**Task requirements**
Please give back only the lines below from the one containing "Given: Toggle 深度思考 deep thinking off" to the one containing "900x750 pixels.", each repeated word for word, both ends included.

**Data**
▼
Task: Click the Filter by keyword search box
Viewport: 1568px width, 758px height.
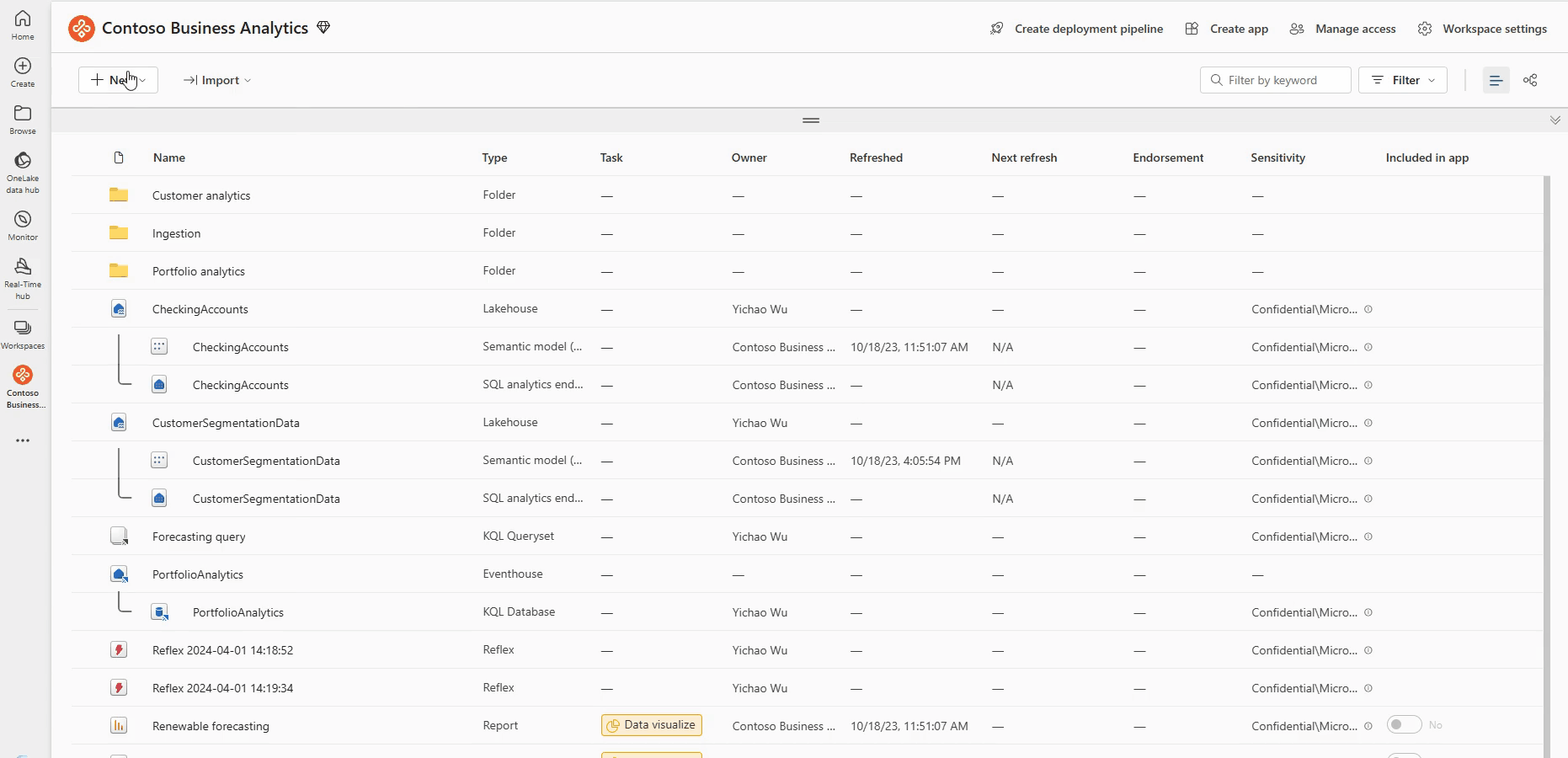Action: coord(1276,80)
▲
▼
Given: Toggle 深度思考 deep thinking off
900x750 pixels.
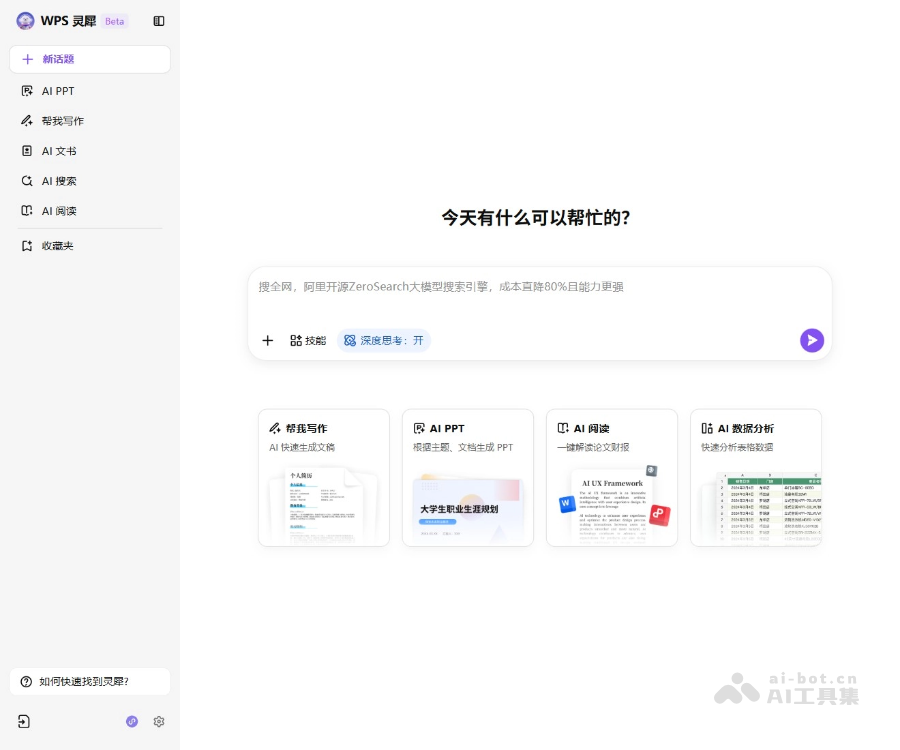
▲
▼
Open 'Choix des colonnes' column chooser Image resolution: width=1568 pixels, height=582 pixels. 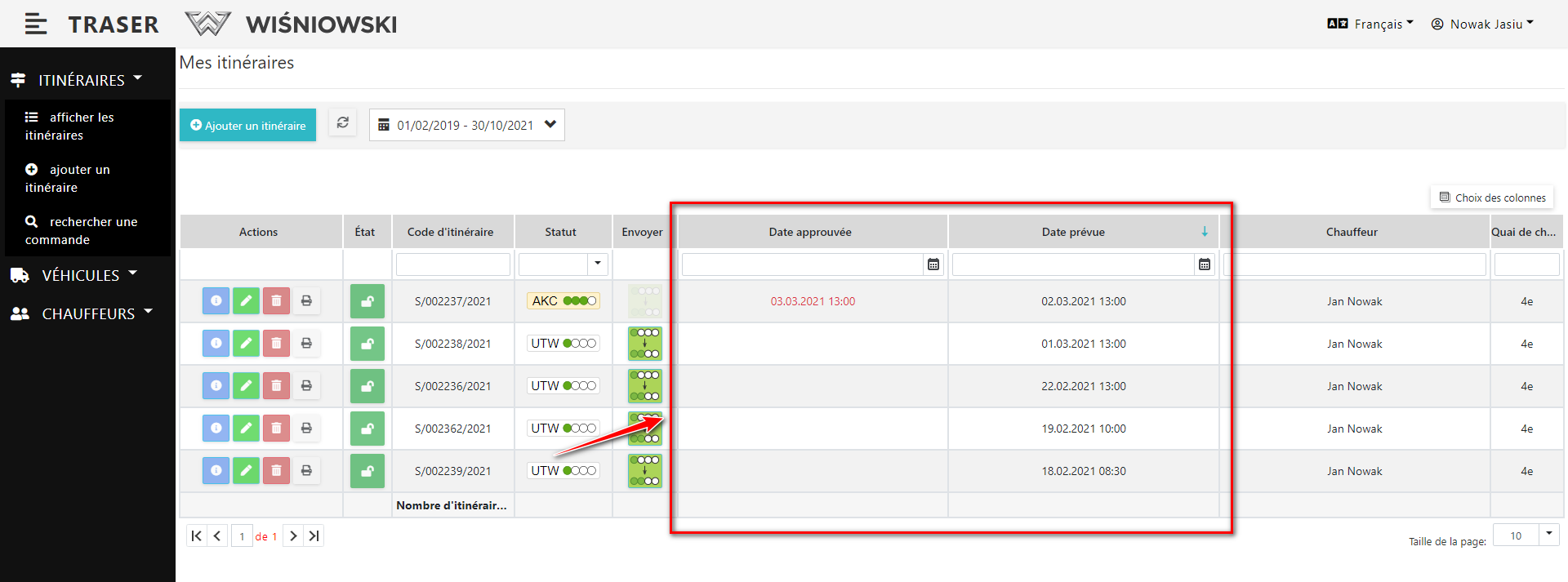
▲
**Task response**
Given: Toggle 深度思考 deep thinking off
900x750 pixels.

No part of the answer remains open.